» **PROVIDED PASSAGE**:
_ _ _ _ _

Precision medicine is evolving. The pathway toward targeting treatment to each breast cancer patient’s unique tumor is becoming more evident by the year, thanks in large part to Fabrice André, MD, PhD, Director of Research and consultant medical oncologist in breast cancer at Gustave Roussy Cancer Campus, Villejuif, France, and Professor of Medicine at Université Paris-Saclay.
Dr. André received this year’s AACR Outstanding Investigator Award for Breast Cancer Research, supported by the Breast Cancer Research Foundation, for his work helping to establish the concept of using real-time, high-throughput genomic analysis of cancer biopsies to identify potential therapeutic targets. His pioneering work in translational breast cancer research was part of multiple high impact clinical trials of the PI3K inhibitor alpelisib, including MOSCATO, SAFIR01, SAFIR02, BOLERO, and CANTO.
“If we can identify the mechanisms of cancer progression in each patient and each tumor, we can block them, and it will improve progression free survival and overall survival,” he explained. “To do that, we must counter the genomic drivers in each tumor, target the immune checkpoints that allow tumor escape, and block genomic evolution which leads to treatment resistance.”
Dr. André discussed the progression of precision medicine during his lecture Moving Toward Precision Medicine in Patients with Breast Cancer on Friday. Working from the basic concept of targeted therapy, translational and clinical researchers are using multiple genomic and data technologies not just to characterize the drivers of every tumor but also to design, create, and use personalized therapeutic regimens for every patient.
The first step is to identify the mechanisms of cancer progression at work in each patient, he explained. Molecular profiling has identified about 21 recurrent genomic drivers in patients with metastatic breast cancer.
Targeting those validated drivers improves tumor response and progression-free survival, Dr. André continued, but requires genomic testing to determine which driver(s) are present in order to identify which agent(s) are most likely to be more effective in each patient.
“It is feasible to perform genomic profiling using high-throughput technologies in real time,” Dr. André said. “Comprehensive genomic testing is feasible and increases the likelihood of drug access for patients.”
Targeted therapy, like chemotherapy, typically results in treatment resistance. Molecular modeling of each patient’s own genomics can identify immune checkpoints that are involved in tumor escape as well as genome evolution that is likely to produce treatment resistance. APOBEC, for example, is an important cytidine deaminase that transforms C to T and appears to drive genomic evolution in metastatic breast cancer.
“If we can target the mutational process, we will be better able to block genomic evolution and resistance,” Dr. André said.
One of the key strategies in precision medicine is to decipher all of the biologics of cancer and cancer progression in order to more precisely identify the most appropriate targets in each patient. That means new approaches such as assessing protein activation and the chromatin landscape, epigenetics and RNA expression, and spatial proteomics to predict sensitivity to therapies as well as new approaches to data analysis.
“We can broaden the scope of precision medicine to include early identification of patients likely to have poor outcomes, predict treatment toxicities to select less toxic agents, and improve early detection of cancer,” Dr. André said. “The goal is to construct a drug for each patient even when the drug that patient needs does not yet exist.”

_ _ _ _ _

» **RECORDED INFORMATION**:

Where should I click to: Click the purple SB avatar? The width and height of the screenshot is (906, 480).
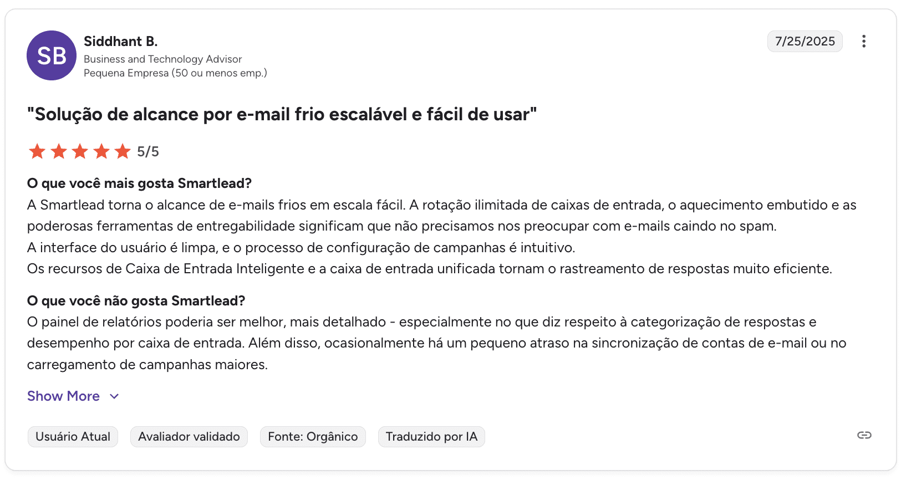[52, 55]
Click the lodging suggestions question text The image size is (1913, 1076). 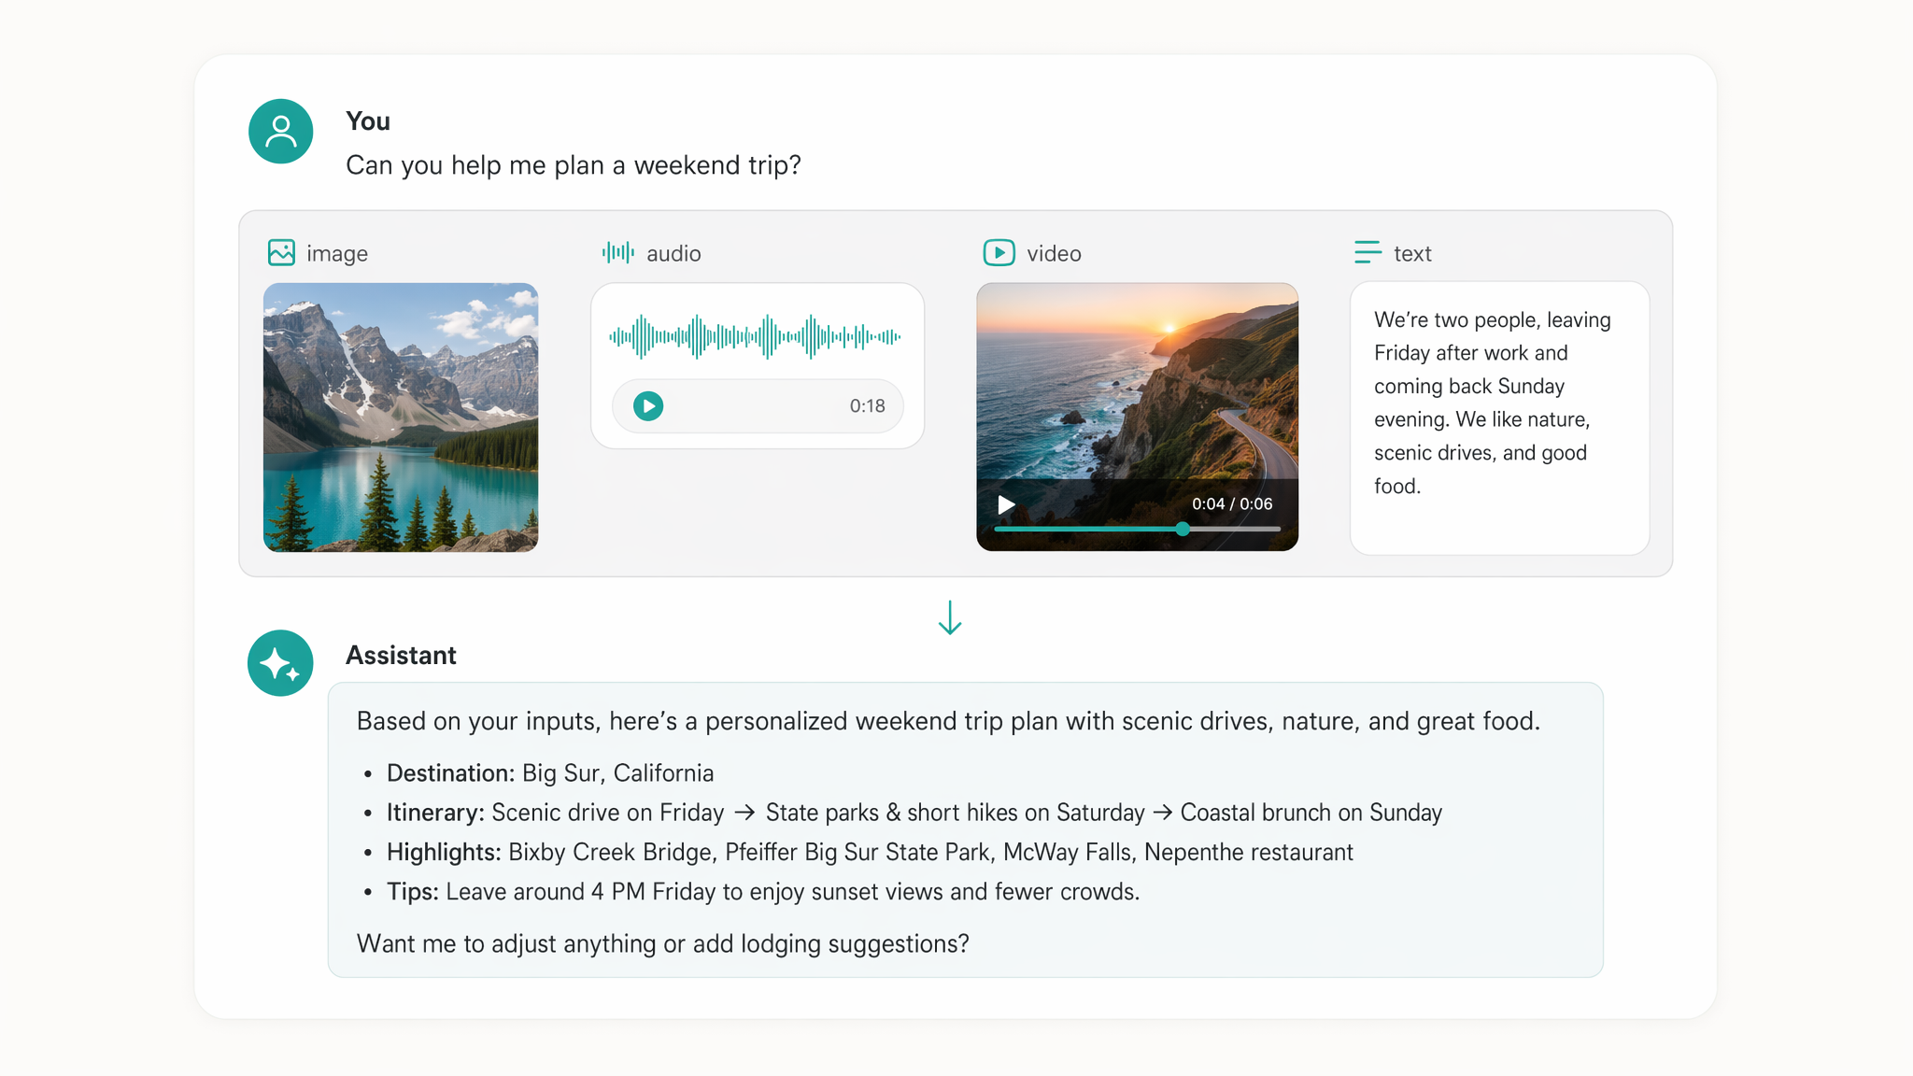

_ _ _ _ _

» **PROMPT 1**: Reproduce the breast cancer passage starting with "The first step" and going on through "with metastatic breast cancer.", and switch "Molecular profiling" to "Tumor sequencing".
» **PROMPT 2**: Name every clinical trial of alpelisib that the breast cancer passage lists.

» **EXERCISE OUTPUT 1**:
The first step is to identify the mechanisms of cancer progression at work in each patient, he explained. Tumor sequencing has identified about 21 recurrent genomic drivers in patients with metastatic breast cancer.

» **EXERCISE OUTPUT 2**: MOSCATO, SAFIR01, SAFIR02, BOLERO, CANTO